Math9999 said:
And what about problem like 6x=5 in ℤ8?
Consider more generally two cases.
##6\cdot 4 \equiv 0 \operatorname{mod} 8##. Now try to find out, whether such an element can have an inverse or not. What will happen if there is an element ##a## for which there are elements ##x,y## with ##a\cdot x = 0## and ##a\cdot y = 1##. Can this happen?
Now even if ##6 \in \mathbb{Z}_8## had no inverse, there could still have been an element ##x## with ##6\cdot x \equiv 5 \operatorname{mod} 8##. But we can solve it the same way, we would solve it with integers. If ##6## has no inverse, we will not be allowed to divide by ##6##. But ##5 \cdot 5 \equiv 25 \equiv 1 \operatorname{mod} 8## so we can divide by ##5##. The inverse element to ##5## is also ##5##, so
$$5 \cdot 6 \cdot x \equiv 5 \cdot 5 \equiv 1 \operatorname{mod} 8
\;\;\text{ and } \;\;
5 \cdot 6 \cdot x \equiv 30\cdot x \equiv 6 \cdot x \operatorname{mod} 8
$$ Thus the equation ##6\cdot x \equiv 5 \operatorname{mod} 8## is solvabel if and only if ##6 \in \mathbb{Z}_8## has an inverse, which we dealt with in the first part.
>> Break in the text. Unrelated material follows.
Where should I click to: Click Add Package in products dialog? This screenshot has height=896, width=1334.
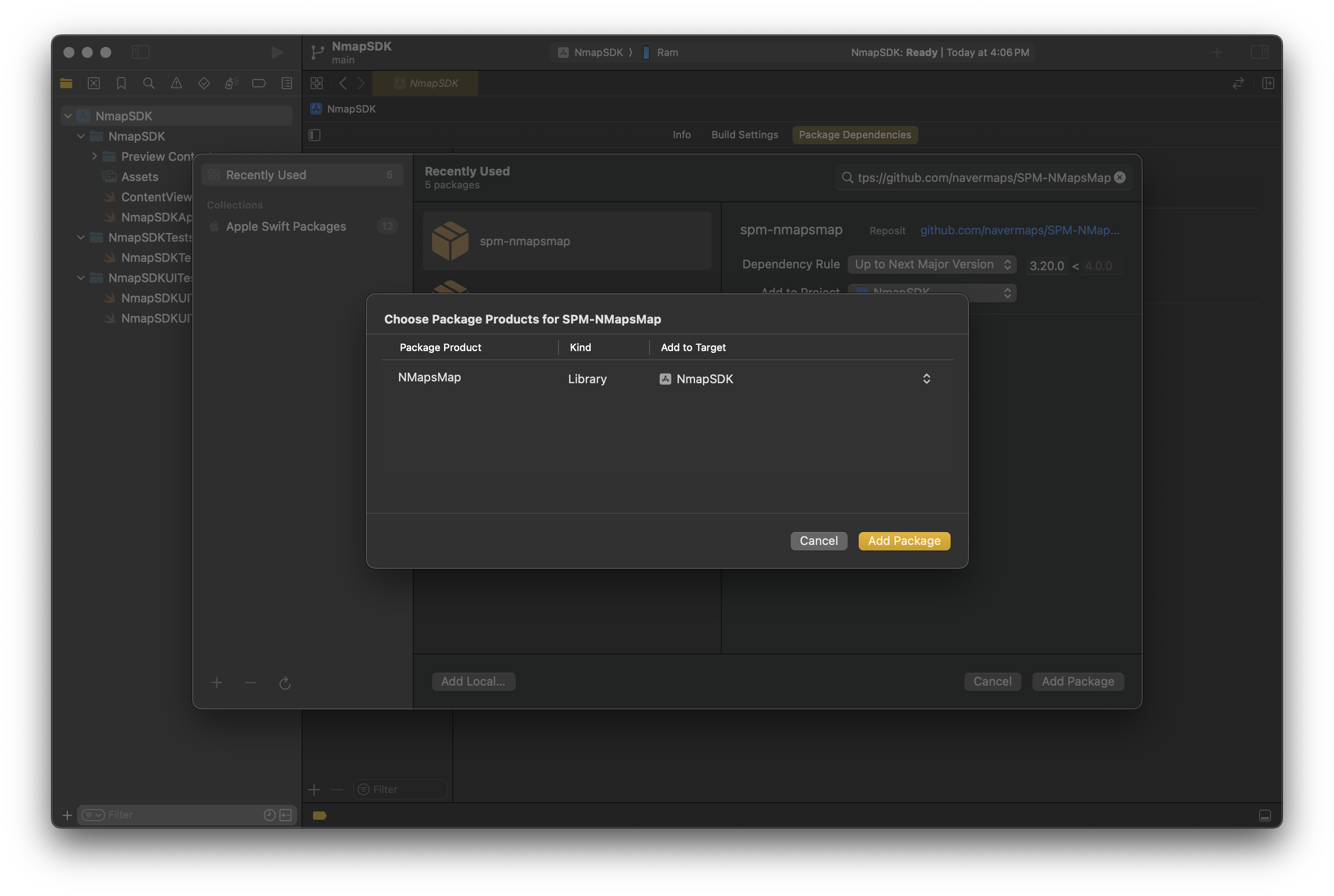tap(904, 540)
The moment you forget about divisions and consider them as what they are, multiplications, you can calculate like you're used to. The only advice here is, that it is better to write a little more and do a little less in mind to avoid mistakes.
And of course we can always write down the multiplication table and see which multiples of ##6## lead to ##5##, which is the boring way and not practicable in say ##\mathbb{Z}_{186}##.